** Opening Dataset content block **

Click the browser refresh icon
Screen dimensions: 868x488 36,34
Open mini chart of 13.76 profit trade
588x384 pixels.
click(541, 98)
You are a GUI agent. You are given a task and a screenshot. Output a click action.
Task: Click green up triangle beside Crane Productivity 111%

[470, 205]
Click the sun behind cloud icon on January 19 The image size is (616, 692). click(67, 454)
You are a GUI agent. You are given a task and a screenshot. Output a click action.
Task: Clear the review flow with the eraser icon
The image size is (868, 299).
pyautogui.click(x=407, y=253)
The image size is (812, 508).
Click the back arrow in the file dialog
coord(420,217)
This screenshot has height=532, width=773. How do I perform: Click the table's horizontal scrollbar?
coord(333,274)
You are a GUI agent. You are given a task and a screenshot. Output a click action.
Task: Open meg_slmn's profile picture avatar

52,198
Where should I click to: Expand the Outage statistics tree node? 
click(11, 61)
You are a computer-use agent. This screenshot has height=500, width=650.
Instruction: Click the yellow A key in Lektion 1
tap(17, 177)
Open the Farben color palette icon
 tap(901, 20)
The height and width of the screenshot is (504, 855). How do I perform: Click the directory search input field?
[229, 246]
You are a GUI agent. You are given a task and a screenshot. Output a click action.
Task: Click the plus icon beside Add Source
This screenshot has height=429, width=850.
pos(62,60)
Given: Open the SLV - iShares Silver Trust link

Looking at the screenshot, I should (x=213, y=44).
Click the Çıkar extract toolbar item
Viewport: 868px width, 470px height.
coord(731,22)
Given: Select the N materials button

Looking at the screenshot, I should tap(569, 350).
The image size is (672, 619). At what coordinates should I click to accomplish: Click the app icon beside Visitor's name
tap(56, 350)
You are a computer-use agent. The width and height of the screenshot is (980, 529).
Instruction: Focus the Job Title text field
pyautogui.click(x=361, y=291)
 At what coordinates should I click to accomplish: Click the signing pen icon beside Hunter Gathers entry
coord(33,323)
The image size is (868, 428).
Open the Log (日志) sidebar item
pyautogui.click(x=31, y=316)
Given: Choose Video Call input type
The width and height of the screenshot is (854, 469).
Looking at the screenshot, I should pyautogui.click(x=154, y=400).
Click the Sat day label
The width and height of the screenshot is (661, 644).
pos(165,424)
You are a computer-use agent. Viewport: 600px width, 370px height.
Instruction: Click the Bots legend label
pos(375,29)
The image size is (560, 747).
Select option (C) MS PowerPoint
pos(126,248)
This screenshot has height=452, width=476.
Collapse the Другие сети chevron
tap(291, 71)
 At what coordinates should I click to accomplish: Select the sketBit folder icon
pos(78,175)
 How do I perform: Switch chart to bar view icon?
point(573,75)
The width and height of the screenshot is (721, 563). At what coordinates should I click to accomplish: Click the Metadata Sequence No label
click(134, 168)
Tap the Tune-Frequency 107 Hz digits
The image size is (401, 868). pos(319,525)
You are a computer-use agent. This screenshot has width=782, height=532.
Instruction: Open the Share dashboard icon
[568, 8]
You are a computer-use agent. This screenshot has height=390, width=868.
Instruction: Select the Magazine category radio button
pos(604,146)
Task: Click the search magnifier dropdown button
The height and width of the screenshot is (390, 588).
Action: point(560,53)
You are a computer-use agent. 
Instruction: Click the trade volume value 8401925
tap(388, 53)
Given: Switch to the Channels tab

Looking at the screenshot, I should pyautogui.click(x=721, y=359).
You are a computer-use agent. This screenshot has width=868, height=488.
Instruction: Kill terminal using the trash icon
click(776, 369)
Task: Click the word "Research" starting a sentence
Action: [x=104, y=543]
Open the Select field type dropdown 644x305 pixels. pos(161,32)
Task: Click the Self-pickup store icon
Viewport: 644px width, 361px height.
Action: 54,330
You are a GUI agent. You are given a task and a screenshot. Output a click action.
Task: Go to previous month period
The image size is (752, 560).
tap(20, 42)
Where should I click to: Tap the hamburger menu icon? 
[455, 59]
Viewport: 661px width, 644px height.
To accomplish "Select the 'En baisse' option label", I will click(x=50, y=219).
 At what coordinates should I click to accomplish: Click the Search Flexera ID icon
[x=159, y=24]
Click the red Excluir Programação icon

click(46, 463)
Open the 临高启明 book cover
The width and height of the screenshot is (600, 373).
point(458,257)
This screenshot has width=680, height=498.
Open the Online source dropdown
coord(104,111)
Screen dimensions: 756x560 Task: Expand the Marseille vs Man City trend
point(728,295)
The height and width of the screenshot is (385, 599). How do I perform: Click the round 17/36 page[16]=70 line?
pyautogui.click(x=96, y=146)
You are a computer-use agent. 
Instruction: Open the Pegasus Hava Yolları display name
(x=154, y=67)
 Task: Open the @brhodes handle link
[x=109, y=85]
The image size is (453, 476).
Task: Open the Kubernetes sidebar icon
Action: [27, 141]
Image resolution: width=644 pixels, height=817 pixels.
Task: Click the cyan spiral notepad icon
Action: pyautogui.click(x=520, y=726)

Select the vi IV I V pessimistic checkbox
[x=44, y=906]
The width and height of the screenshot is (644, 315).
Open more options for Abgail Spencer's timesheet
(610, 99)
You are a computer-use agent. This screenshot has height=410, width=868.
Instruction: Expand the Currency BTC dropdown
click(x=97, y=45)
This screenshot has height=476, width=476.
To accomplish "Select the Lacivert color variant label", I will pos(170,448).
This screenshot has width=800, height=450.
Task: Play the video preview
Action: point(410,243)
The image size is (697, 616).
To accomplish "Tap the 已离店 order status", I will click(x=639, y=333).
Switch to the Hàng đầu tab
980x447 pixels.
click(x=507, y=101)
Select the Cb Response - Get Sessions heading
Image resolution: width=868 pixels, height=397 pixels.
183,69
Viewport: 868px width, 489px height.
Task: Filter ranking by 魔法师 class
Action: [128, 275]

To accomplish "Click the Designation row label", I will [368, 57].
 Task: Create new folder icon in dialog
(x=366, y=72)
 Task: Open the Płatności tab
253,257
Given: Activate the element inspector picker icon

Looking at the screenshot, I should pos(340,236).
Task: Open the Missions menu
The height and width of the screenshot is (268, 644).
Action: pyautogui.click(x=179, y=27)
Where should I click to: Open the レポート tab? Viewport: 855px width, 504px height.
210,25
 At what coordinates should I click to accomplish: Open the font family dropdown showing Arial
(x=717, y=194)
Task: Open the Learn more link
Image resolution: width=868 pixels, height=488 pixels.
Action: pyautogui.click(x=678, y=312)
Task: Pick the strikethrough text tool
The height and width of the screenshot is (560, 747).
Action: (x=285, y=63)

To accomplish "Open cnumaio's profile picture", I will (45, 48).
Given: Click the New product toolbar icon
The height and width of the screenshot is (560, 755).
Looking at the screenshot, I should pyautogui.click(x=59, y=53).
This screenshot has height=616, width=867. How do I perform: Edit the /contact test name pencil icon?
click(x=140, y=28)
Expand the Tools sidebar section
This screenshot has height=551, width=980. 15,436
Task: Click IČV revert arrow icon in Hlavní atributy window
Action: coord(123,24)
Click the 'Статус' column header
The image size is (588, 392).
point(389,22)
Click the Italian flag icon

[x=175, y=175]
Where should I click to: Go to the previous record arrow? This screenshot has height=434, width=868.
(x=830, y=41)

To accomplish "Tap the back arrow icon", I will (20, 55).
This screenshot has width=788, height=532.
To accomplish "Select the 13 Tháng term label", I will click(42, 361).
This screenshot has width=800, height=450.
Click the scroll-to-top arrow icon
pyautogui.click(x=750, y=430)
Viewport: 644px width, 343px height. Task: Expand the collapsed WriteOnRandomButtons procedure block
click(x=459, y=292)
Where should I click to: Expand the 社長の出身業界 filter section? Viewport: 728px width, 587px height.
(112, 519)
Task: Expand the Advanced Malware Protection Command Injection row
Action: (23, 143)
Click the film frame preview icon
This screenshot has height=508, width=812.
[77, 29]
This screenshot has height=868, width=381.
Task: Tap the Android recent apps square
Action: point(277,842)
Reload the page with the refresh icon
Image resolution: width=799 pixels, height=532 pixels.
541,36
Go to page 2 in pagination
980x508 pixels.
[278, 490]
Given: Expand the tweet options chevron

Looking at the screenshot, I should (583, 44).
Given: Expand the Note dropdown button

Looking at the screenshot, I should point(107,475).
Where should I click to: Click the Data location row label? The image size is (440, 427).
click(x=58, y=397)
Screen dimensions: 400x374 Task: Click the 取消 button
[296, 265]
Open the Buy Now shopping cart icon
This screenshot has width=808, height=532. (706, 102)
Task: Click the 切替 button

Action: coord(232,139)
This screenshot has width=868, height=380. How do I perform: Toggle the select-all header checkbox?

** Closing Dataset content block **

■ Work instruction ■
Your task is to retype the entries verbatim, starting with the line that holds "The image size is (812, 508)." and stopping after the line that holds "Given: Choose Video Call input type".

■ Exercise answer ■
The image size is (812, 508).
Click the back arrow in the file dialog
coord(420,217)
This screenshot has height=532, width=773. How do I perform: Click the table's horizontal scrollbar?
coord(333,274)
You are a GUI agent. You are given a task and a screenshot. Output a click action.
Task: Open meg_slmn's profile picture avatar

52,198
Where should I click to: Expand the Outage statistics tree node? 
click(11, 61)
You are a computer-use agent. This screenshot has height=500, width=650.
Instruction: Click the yellow A key in Lektion 1
tap(17, 177)
Open the Farben color palette icon
 tap(901, 20)
The height and width of the screenshot is (504, 855). How do I perform: Click the directory search input field?
[229, 246]
You are a GUI agent. You are given a task and a screenshot. Output a click action.
Task: Click the plus icon beside Add Source
This screenshot has height=429, width=850.
pos(62,60)
Given: Open the SLV - iShares Silver Trust link

Looking at the screenshot, I should (x=213, y=44).
Click the Çıkar extract toolbar item
Viewport: 868px width, 470px height.
coord(731,22)
Given: Select the N materials button

Looking at the screenshot, I should tap(569, 350).
The image size is (672, 619). At what coordinates should I click to accomplish: Click the app icon beside Visitor's name
tap(56, 350)
You are a computer-use agent. The width and height of the screenshot is (980, 529).
Instruction: Focus the Job Title text field
pyautogui.click(x=361, y=291)
 At what coordinates should I click to accomplish: Click the signing pen icon beside Hunter Gathers entry
coord(33,323)
The image size is (868, 428).
Open the Log (日志) sidebar item
pyautogui.click(x=31, y=316)
Given: Choose Video Call input type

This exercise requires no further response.